Ante la insuficiencia del Estado, ya es posible advertir la privatización de la protección: servicios particulares de vigilancia e investigación, aparatos de detección de intrusos y alarma, intermediarios en la negociación, permisos para adquirir armas, legítima defensa. En Estados Unidos, por la Constitución, todos pueden comprar armas y portarlas.
Con la lógica de encerrar a los delincuentes para suprimir el delito en las calles, el presidente de la República de El Salvador Bukele los ha puesto en las cárceles por millares, desde los más peligrosos reclutados por las maras (bandas) hasta los ladrones de poca monta. Y ha tenido éxito. El delito ha desaparecido en El Salvador. No podrá, sin embargo, retenerlos allí para siempre. Cuando cumplan su condena, la justicia los libere o su gobierno termine recuperarán su libertad sin que Bukele pueda asegurar que saldrán redimidos. Por lo tanto, el problema solo ha sido envasado mientras él esté en el gobierno. ¿Sabe esto su sociedad o prefiere ignorarlo mientras disfruta de un momento de tranquilidad?
Ya se han pronunciado contra Bukele ciertos defensores de los derechos humanos, basándose en el presupuesto de que esos delincuentes los tienen y que deben ser respetados. No han dicho, sin embargo, si los delincuentes deben respetar los derechos humanos de sus víctimas. Y este es el tema central de la convivencia social. Los derechos humanos son de todos, y el delito implica la violación absoluta de los derechos de otros. A partir de allí queda entendido que la delincuencia es el apartamiento de la convivencia social. Cuando a comienzos del siglo XX, se debatía en el parlamento de Francia la abolición de la pena de muerte, uno de los diputados que se oponía convenció a sus colegas diciendo: Nos piden que renunciemos a la pena de muerte. Yo les digo: que los asesinos renuncien primero a ella. La pena de muerte fue abolida en este país recién en 1981, a propuesta del ministro de Justicia Robert Badinter, durante el gobierno de François Mitterrand.

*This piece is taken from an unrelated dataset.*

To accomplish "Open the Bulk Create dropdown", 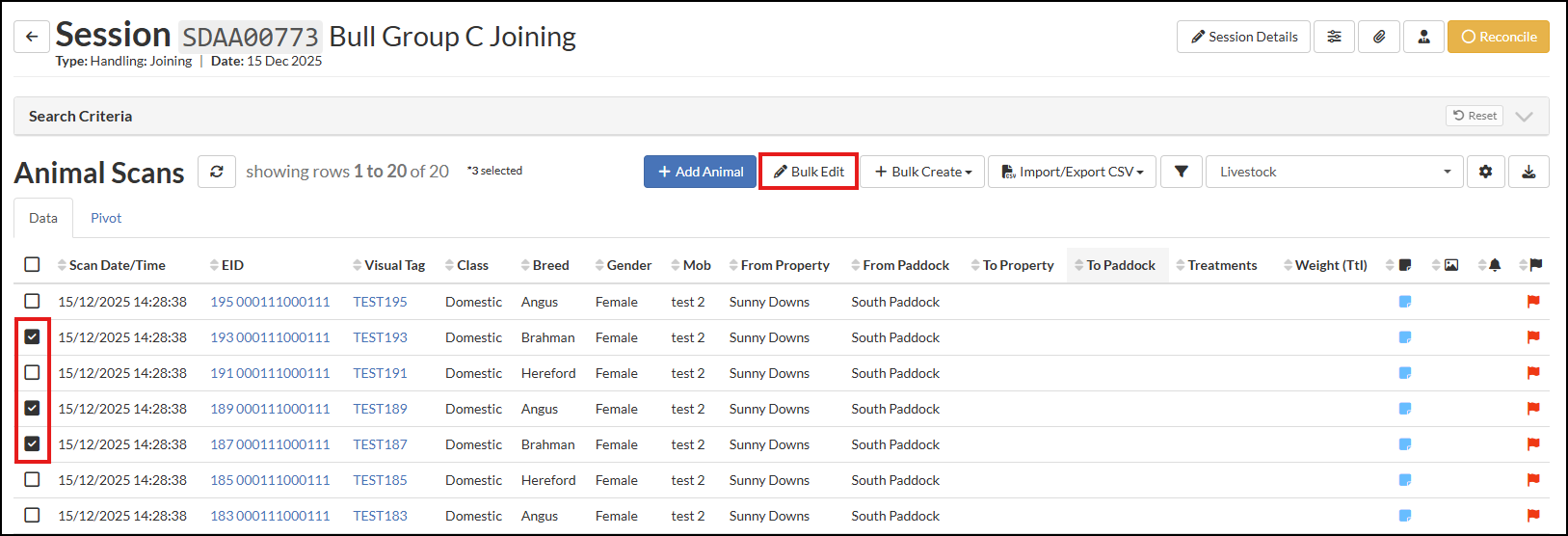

En conclusión, el examen de la delincuencia debería ser replanteado como un tema conjunto de Sociología, Psicología, Economía, Pedagogía y Derecho, es decir como un tema fundamental de la Ciencia Política. El Derecho, en este caso, es un tema final y complementario que aporta la casuística delictiva. La clase, causas y duración de las penas corresponden a la Ciencia Política especializada en la criminalidad.
El cupo de delincuencia en la sociedad podría ser reducido elevando el nivel de educación de la población, dotando a esta de mayor igualdad en la distribución de la riqueza producida, elevando la formación de los agentes del Estado como servidores de la sociedad, instalando y desarrollando la noción de la solidaridad en todas las personas y reeducando a los condenados en prisión por el trabajo productivo y la cultura.
Si no se recurriese a estos u otros métodos similares y la plaga de la delincuencia se desbordase en el futuro, tal vez la sociedad se vea obligada a encontrar otros flautistas de Hammelin.